De esta manera, la opción fundamental de la conciencia escrupulosa es la antípoda de la de una existencia arriesgada, como la que proclamaba San Pablo en su lema: “La libertad gloriosa de los hijos de Díos”, o la que preconizaba San Agustín con su célebre máxima: “Ama y haz lo que quieras.” Pero también la conciencia escrupulosa tiene su propia grandeza y magnitud, que consiste en mantenerse “heterónoma” hasta el fin, hasta el extremo, en seguir las instrucciones divinas en todo, sobre todo y a pesar de todo, y eso hasta en los más mínimos detalles: en todo, es decir, sin reservarse la menor parcela de su existencia; a pesar de todo, es decir, sin cejar ante las situaciones más adversas, ante la prohibición de los gobernantes, ante la corriente contraria de costumbres y tradiciones extrañas y ante la misma persecución; y en los mínimos detalles, es decir, concediendo igual importancia a las cosas pequeñas que a las grandes. La conciencia escrupulosa se siente feliz precisamente por mantenerse heterónoma hasta el fin; su felicidad consiste en cumplir íntegra y cabalmente lo que ella cree que constituye en cualquier momento dado la indicación precisa de Dios; es una conciencia dependiente, pero alienada, ya que no “sale de sí”, sino que se mantiene “dentro de sí”, como si dijéramos “en casa”, cuando su heteronomía es consecuente y consentida.
Pues bien, ¿qué contribución específica aporta el escrúpulo a la conciencia de culpa?
Toda la experiencia de la conciencia escrupulosa se desarrolla dentro del ámbito de la “transgresión” 16. De ahí procede indudablemente ese sutil estrechamiento de la conciencia escrupulosa; pero antes de fijarnos en su estrechez es preciso reconocer su profundidad, ya que su angostura está en razón directa de su hondura.
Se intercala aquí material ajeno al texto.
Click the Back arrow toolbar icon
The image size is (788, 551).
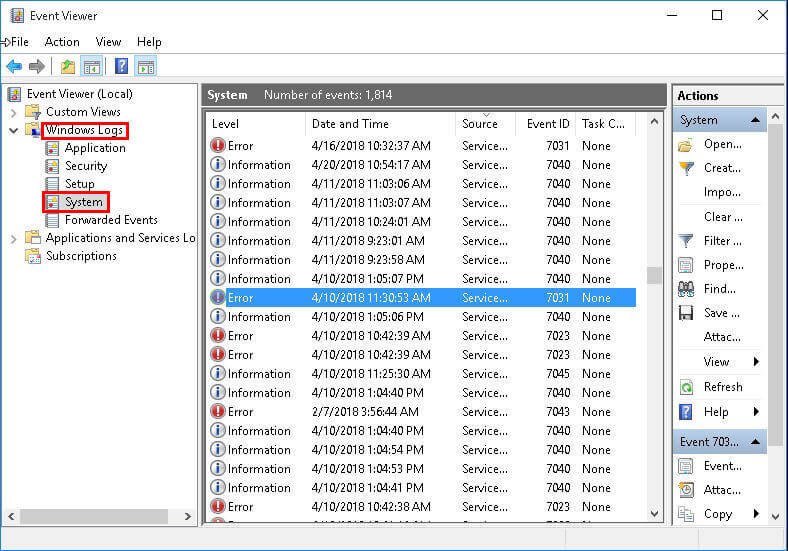click(14, 67)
16 G. F. MOORE, Judaism, I, 443-552: man, sin, atonement. En este estudio encontrará el lector todos los análisis necesarios relativos a las violaciones deliberadas, a las transgresiones cometidas por ignorancia o inadvertencia, y los tipos correspondientes de expiación.
El crepúsculo forma el vértice de la culpabilidad en el sentido de que lleva hasta el extremo los dos rasgos que comencé a analizar al comienzo de este capítulo: la imputación personal del mal y la polaridad del justo y del malvado.
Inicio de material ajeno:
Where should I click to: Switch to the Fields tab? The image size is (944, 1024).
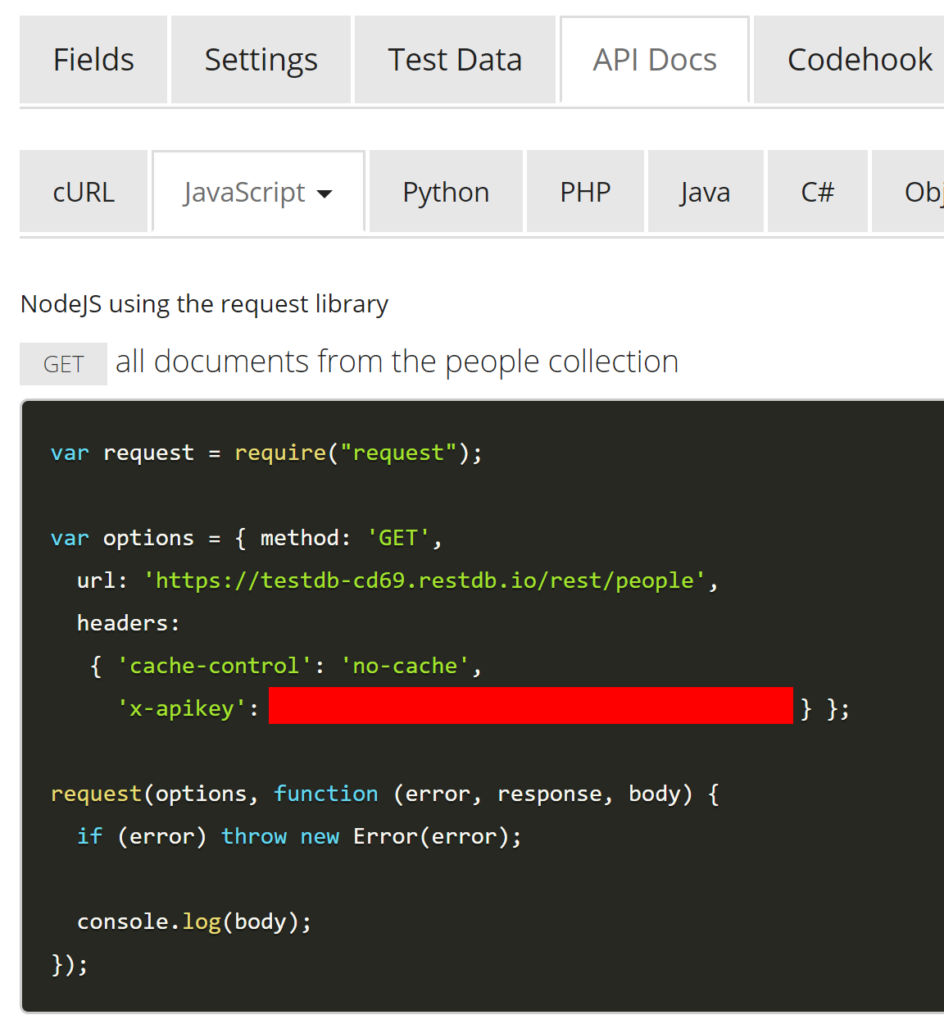pos(93,59)
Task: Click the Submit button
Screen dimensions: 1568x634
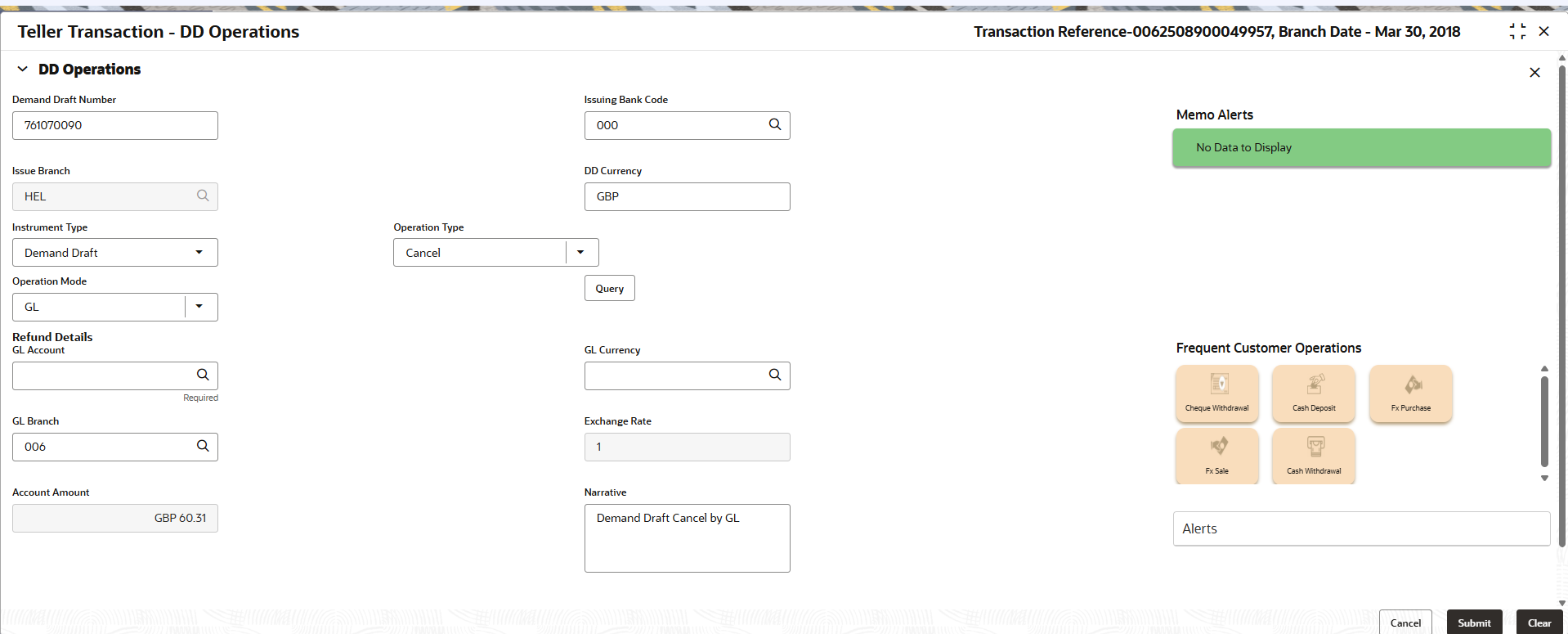Action: pyautogui.click(x=1474, y=622)
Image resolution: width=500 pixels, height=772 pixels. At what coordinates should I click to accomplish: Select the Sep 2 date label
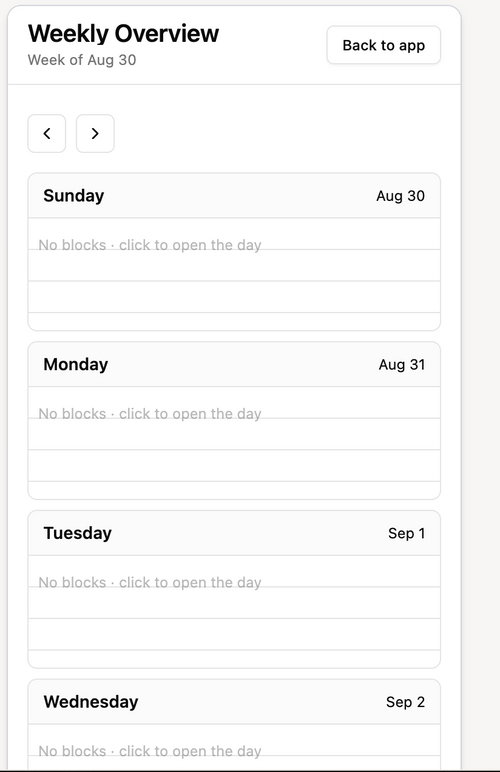(406, 702)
Como es sabido, la acusación del individuo como foco de culpabilidad fue el fruto de las enseñanzas de jeremías y de Ezequiel. El fariseísmo prolongó y amplió esa predicación de los últimos profetas mayores. Al mismo tiempo, su confesión de los pecados vino a encarnar en la gran poesía penitencial de los salmos, los cuales representan dentro del marco de la sinagoga la liturgia de la conciencia delicada: ahí es donde encuentra el escrúpulo su lenguaje por excelencia, su dicha excepcional.